21 11 2024 15 01 2025

2025

This is an open access article distributed under the terms of the Creative Commons Attribution License, which permits unrestricted use, distribution, reproduction and adaptation in any medium and for any purpose provided that it is properly attributed. For attribution, the original author(s), title, publication source (PeerJ) and either DOI or URL of the article must be cited.

Single-cell RNA sequencing (scRNA-Seq) provides detailed insight into gene expression at the individual cell level, revealing hidden cell diversity. However, scRNA-Seq data pose challenges due to high-dimensionality and sparsity. High-dimensionality stems from analysing numerous cells and genes, while sparsity arises from zero counts in gene expression data, known as dropout events. This necessitates robust data processing methods of the scRNA-Seq gene counts, for meaningful interpretation.

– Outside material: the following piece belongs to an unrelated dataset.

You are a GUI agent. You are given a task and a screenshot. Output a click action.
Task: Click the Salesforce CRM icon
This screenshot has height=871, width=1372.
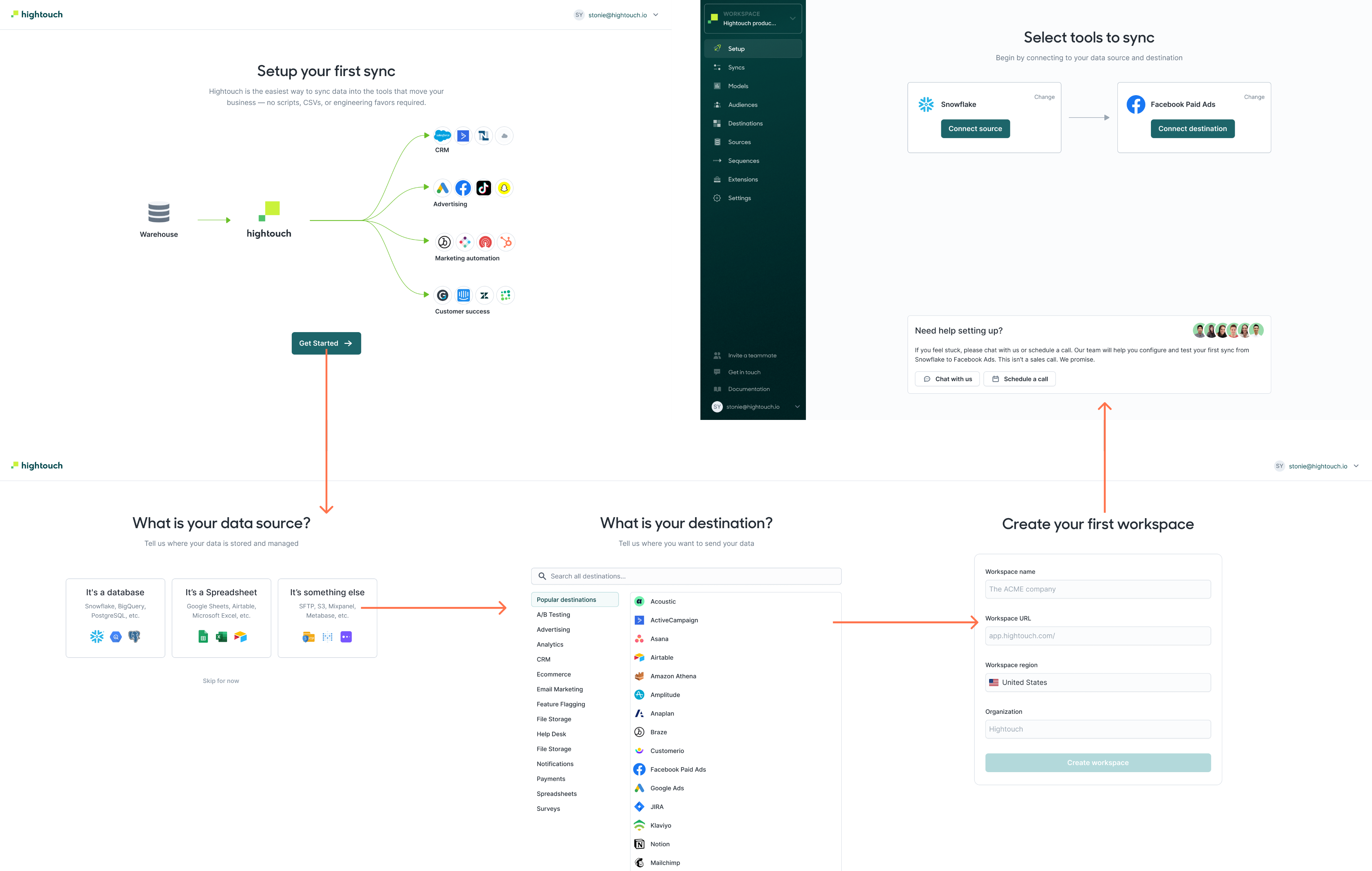442,136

Dimensionality reduction techniques, such as principal component analysis, transform gene count data into lower-dimensional spaces retaining biological information, aiding in downstream analyses, while dimensionality reduction-based visualisation methods, such as t-distributed stochastic neighbour embedding, and uniform manifold approximation and projection are used for cell or gene clustering. Deep learning techniques, such as variational autoencoders and generative adversarial networks compress data and generate synthetic gene expression profiles, augmenting datasets and improving utility in biomedical research. In recent years, the interest for scRNA-Seq dimensionality reduction has markedly increased, not only leading to the development of a multitude of methods, but also to the integration of these approaches into scRNA-Seq data processing pipelines. The present review aimed to list and explain, in layman's terms, the current popular dimensionality reduction methods, as well as include advancements and software package implementations of them.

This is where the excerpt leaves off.